What UAB’s new master plan means for commercial real estate in Bham

{ Full Birmingam Business Journal Article Here }

As revitalization in the city center of Birmingham continues, there is one specific area where a high percentage of future growth could be of the vertical variety – the University of Alabama at Birmingham campus.

In this week’s Cover Story, we took an in-depth look at UAB’s recently approved master plan. Two words came up often: density and vertical.
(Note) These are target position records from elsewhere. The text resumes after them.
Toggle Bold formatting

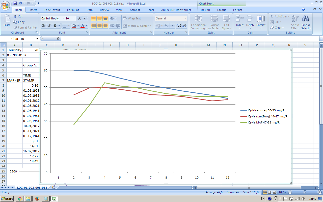(x=43, y=26)
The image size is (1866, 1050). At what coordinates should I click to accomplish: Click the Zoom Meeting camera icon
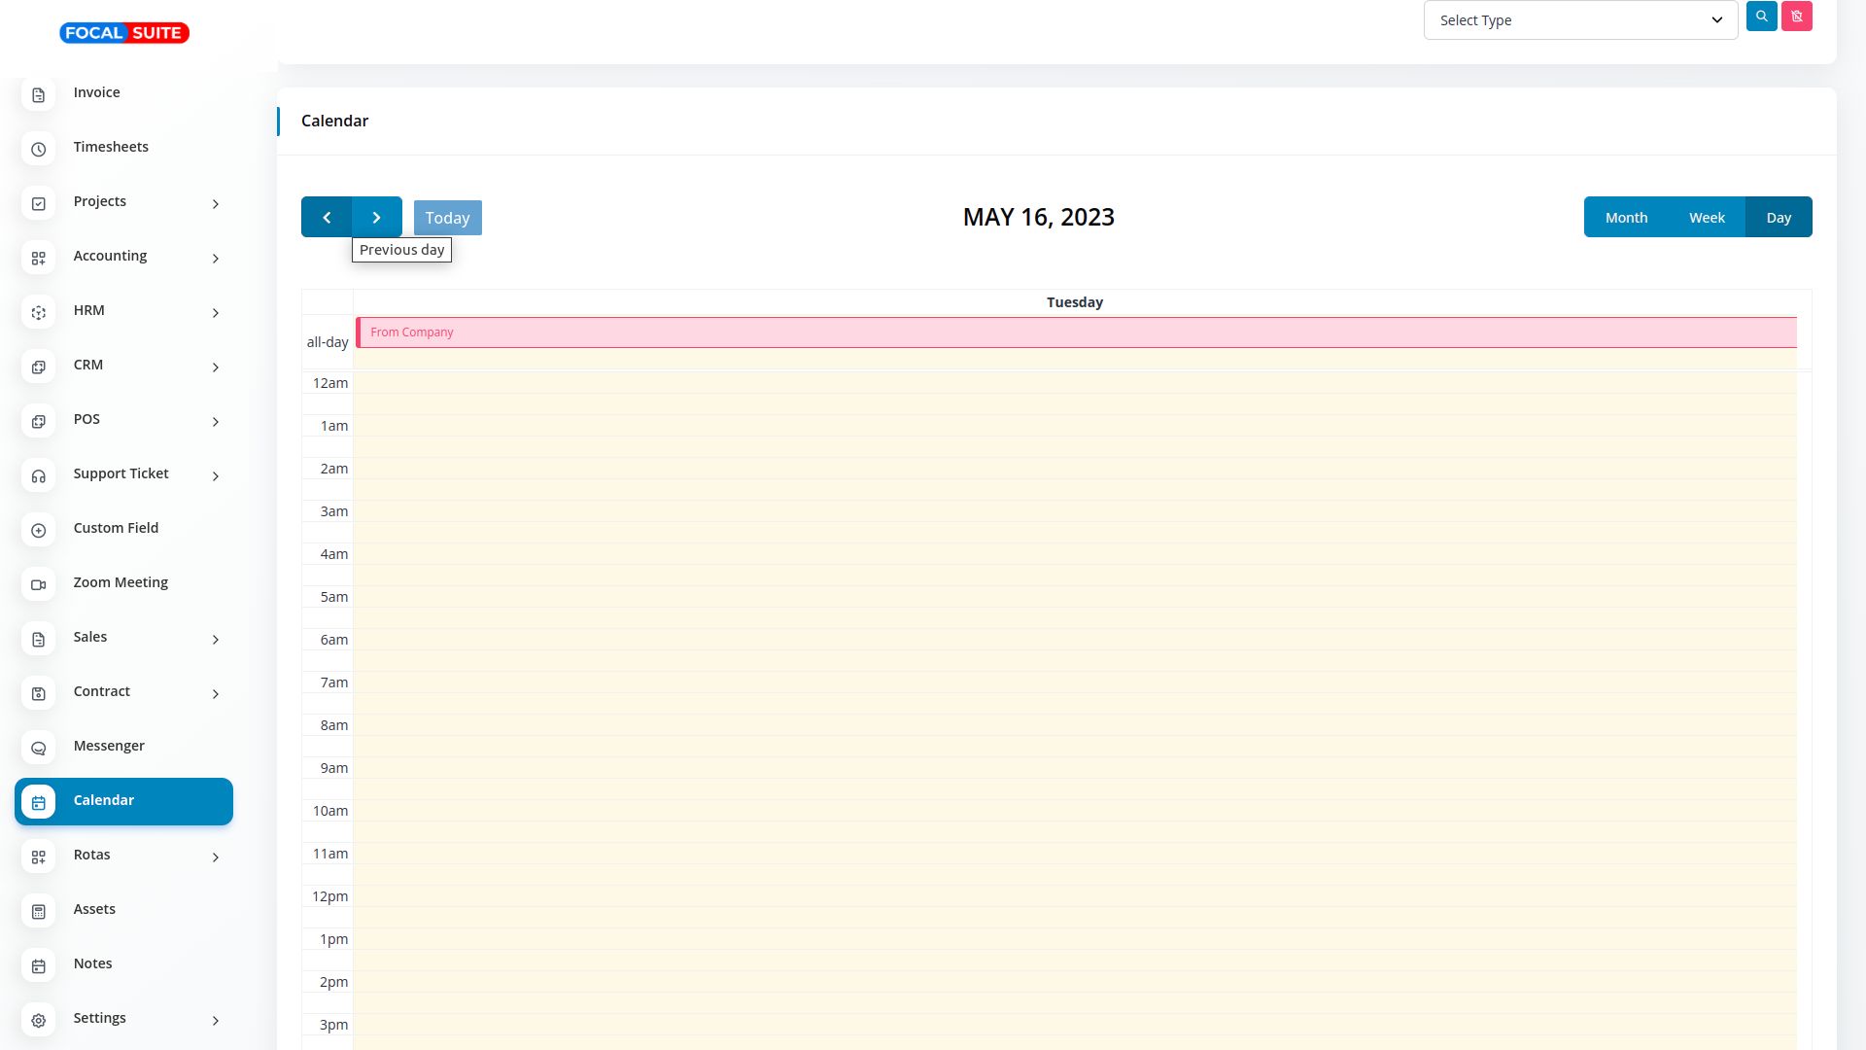[39, 584]
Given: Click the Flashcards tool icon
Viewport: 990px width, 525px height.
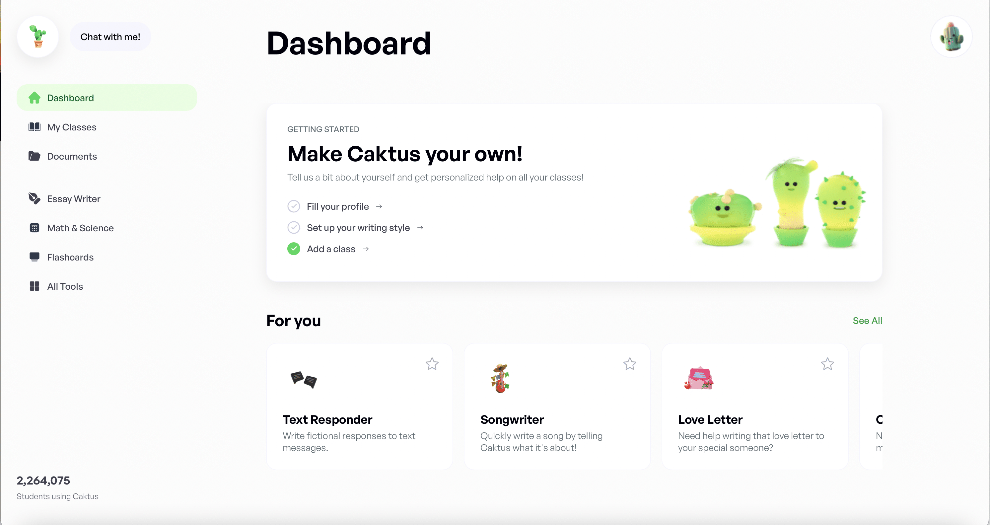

And many commercial real estate pros we talked to are pretty happy with the school’s new strategy.

Before attractions like Railroad Park and Regions Field entered the fray, brokers say UAB was virtually the only entity buying up large tracts of property on the Southside.

With developers investing heavily in the city center, that’s no longer the case.

There are currently more than $650 million worth of projects in development within eight blocks of the campus.

“Until the last few years, most if not all potential sellers in the areas around UAB would only consider selling the property based on a land value of $40 to $50 per square foot,” said John Lauriello, principal at Southpace Properties.

Now, private developers are buying property for up to $80 per square foot near the school’s campus, Lauriello said.

If UAB’s master plan involved a significant expansion of its footprint, that could create some challenges for the market – especially with the lack of available property near the campus.

That’s one reason why brokers like Harbert Realty’s Dean Nix are big fans of UAB’s new plan, which focuses on increasing the density of development on campus with projects like the new Collat School of Business building, a new Arts & Sciences building and a football operations facility.

Perhaps the best example of UAB’s strategy shift are its plans for expanding the College of Nursing. Rather than building a new facility, the school is adding five floors to the existing building.

That will increase on-campus density while preserving a nearby greenspace – another focus of the new master plan.

“If they are going to build vertically, I think that’s wise because it keeps the campus kind of hemmed in,” Nix said.